Numéro 5 - 2015 - Burundi presse par Marie-Soleil Frère

juillet 2015

En 2010, La Revue nouvelle publiait un article qui soulignait à la fois les avancées remarquables de la liberté de la presse au Burundi, en particulier le travail des radios indépendantes, et les difficultés persistantes dans le secteur des médias. Cinq ans plus tard, les constats sont les mêmes. 

Le Mois

En 2010, La Revue nouvelle publiait un article qui soulignait à la fois les avancées remarquables de la liberté de la presse au Burundi, en particulier le travail des radios indépendantes, et les difficultés persistantes dans le secteur des médias : fragilité financière, entraves à la liberté d’expression, failles professionnelles et monopolisation des médias dits publics par le parti au pouvoir1. Cinq ans plus tard, les constats sont les mêmes. Mais, ces derniers mois, la situation des médias s’est progressivement dégradée, aboutissant, à la mi-mai 2015, à une impasse inédite : à la veille du processus électoral, la quasi-totalité des médias d’information générale indépendants n’est plus en mesure de fonctionner2.

Si les relations entre la plupart des médias privés et les autorités politiques étaient tendues de longue date, elles se sont détériorées en janvier 2015, avec l’arrestation et l’incarcération de Bob Rugurika, directeur de la Radio publique africaine (RPA). En cause : la diffusion, par la radio la plus populaire du Burundi, d’un témoignage mettant en cause des personnalités importantes du régime dans l’assassinat de trois religieuses italiennes en septembre 2014. Pour avoir recueilli et diffusé les propos d’une personne affirmant avoir pris part à ces exécutions, Bob Rugurika a été mis sous les verrous pour « complicité d’assassinat ». Le bras de fer qui oppose cette radio au parti au pouvoir, le CNDD-FDD, n’est pas neuf3 : se proclamant « la voix des sans-voix », la RPA tend régulièrement le micro, depuis sa création en 2000, aux opposants politiques les plus virulents et à la société civile critique vis-à-vis de la gouvernance des autorités burundaises4. Sa popularité croissante, également liée au succès de ses émissions participatives laissant une large place à la parole des auditeurs, l’a amenée à ravir la place de leadeur à la radio publique RTNB (Radio télévision nationale du Burundi), non seulement à Bujumbura, mais dans certaines provinces où elle peut être captée. Cette popularité de la RPA s’est manifestée très ouvertement lors de la libération, à la suite d’intenses pressions diplomatiques, de Bob Rugurika le 19 février 2015 : des milliers de Burundais se sont massés le long de la route menant de Muramvya (où il était détenu), jusqu’au bâtiment de la radio, afin de le saluer.

L’éradication des radios indépendantes

Cette manifestation de soutien fut en quelque sorte le prélude de celles qui devaient débuter le 26 avril à la suite de l’investiture de Pierre Nkurunziza comme candidat aux élections présidentielles, concourant pour un troisième mandat. Les radios privées, Radio Isanganiro, Radio Bonesha, Radio Renaissance et, bien sûr, la RPA, ont relayé les mouvements de contestation dès leur apparition dans les rues de Bujumbura. Face à elles, Réma FM, radio privée très proche du CNDD-FDD, véhiculait la propagande du régime et tentait même, par des allusions plus ou moins voilées, de distiller une grille de lecture ethnique des évènements.

Exercice proposé
Poursuivez l'article sur la presse au Burundi en reprenant immédiatement après sa dernière phrase. Les lignes qui viennent ensuite forment un matériau distinct, indépendant de l'article sur la presse au Burundi.

Données fournies
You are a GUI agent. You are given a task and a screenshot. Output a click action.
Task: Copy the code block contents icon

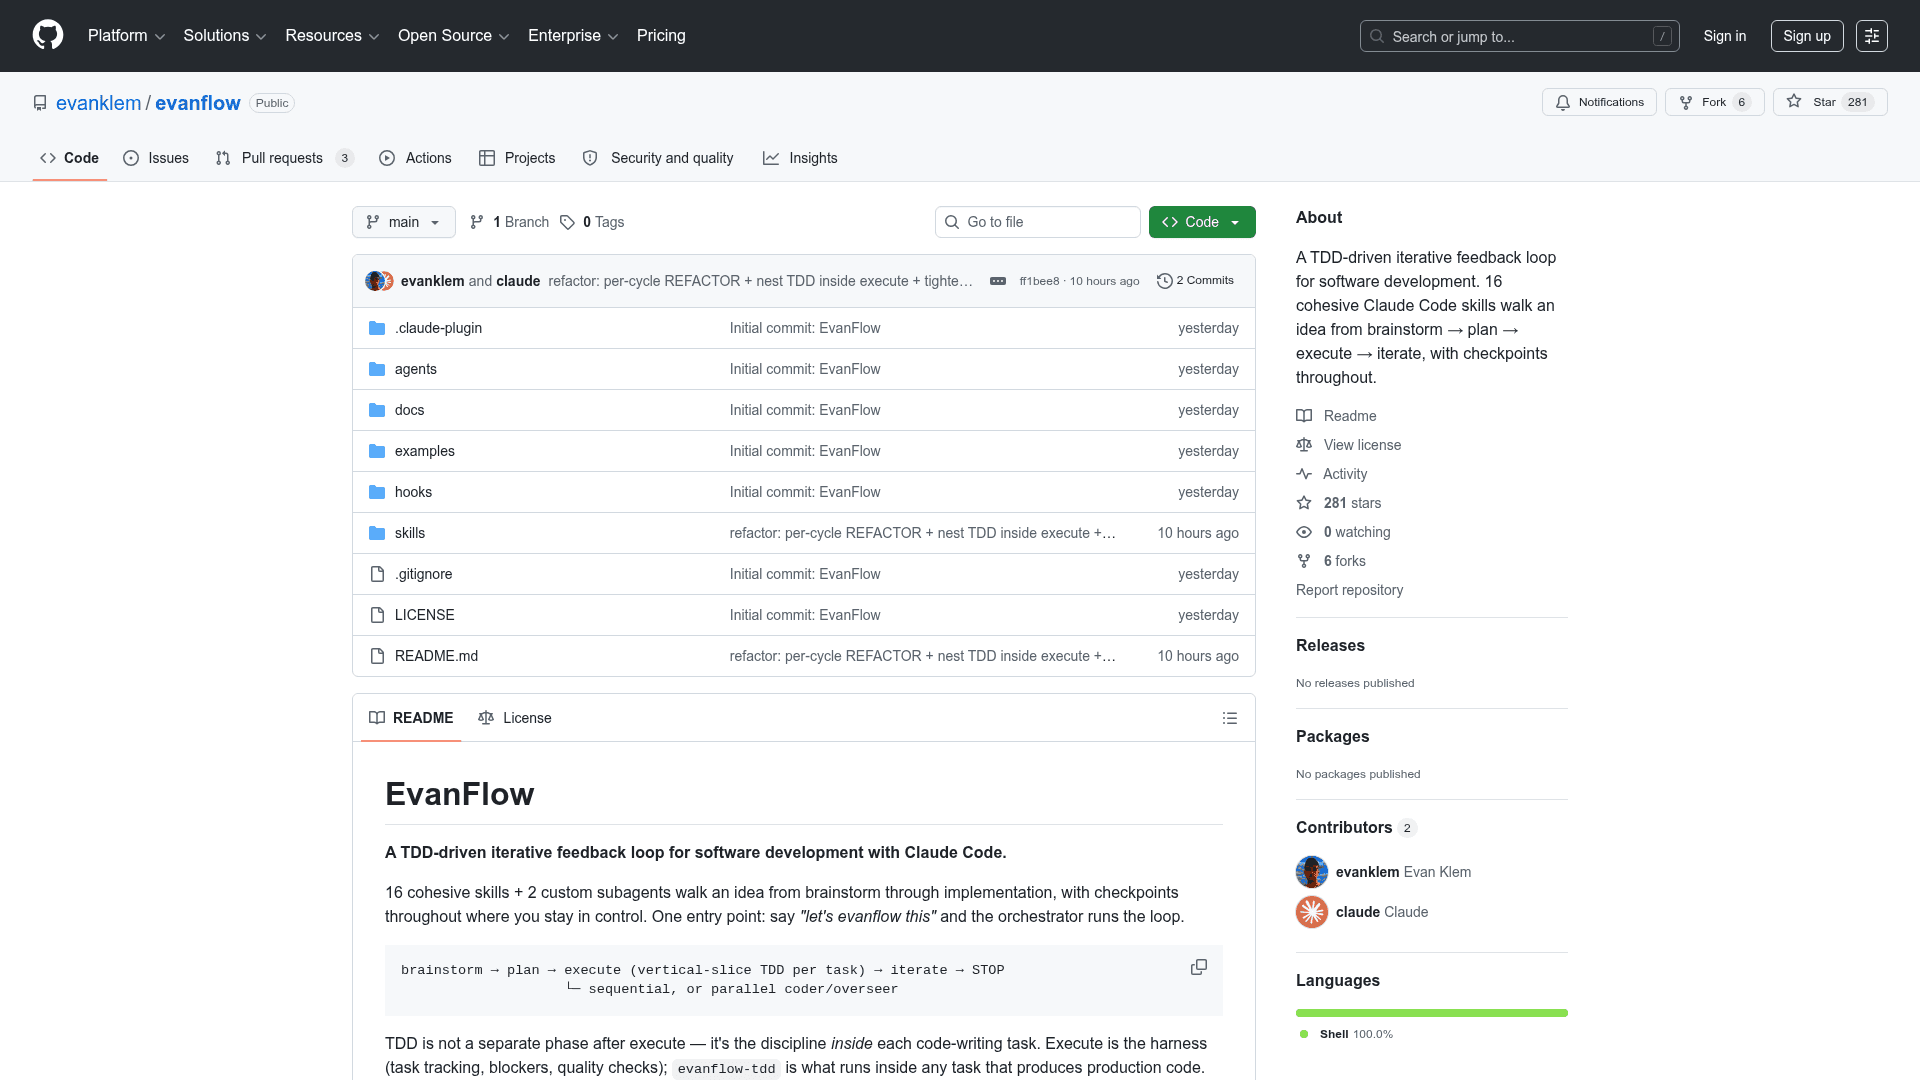click(x=1198, y=967)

Réponse à l'exercice
Les radios étaient déjà dans le collimateur… Tout au long des mois de mars et avril 2015, plusieurs journalistes, à Bujumbura et en province, avaient fait l’objet de menaces. Un document distribué au sein du CNDD-FDD assimilait les journalistes à des « ennemis de la nation », au même titre que les personnalités politiques de l’opposition et les militants de la société civile.

Dès le début des manifestations, le 26 avril 2015, les autorités publiques ont suspendu totalement la RPA et mis fin à la diffusion dans les provinces des deux autres principales radios indépendantes, Radio Bonesha et Radio Isanganiro5. Les populations de l’intérieur du pays se sont donc retrouvées dans un « noir informationnel ». Deux semaines plus tard, à la faveur de la tentative de coup d’État, les 13 et 14 mai, l’éradication des radios indépendantes a été achevée. Le 13 mai, des manifestants s’en sont pris à la radio Réma FM, régulièrement qualifiée de « média de la haine », pillant ses équipements, la mettant hors d’état de fonctionner. La nuit suivante, des policiers ont pénétré dans les locaux de la RPA et y ont mis le feu. Le lendemain matin, les radios Bonesha, Isanganiro et Renaissance ont été attaquées par des forces de l’ordre qui ont détruit leur matériel à la kalachnikov6. Des dizaines de journalistes ont alors fui ou ont été exfiltrés vers Kigali après plusieurs jours de clandestinité7.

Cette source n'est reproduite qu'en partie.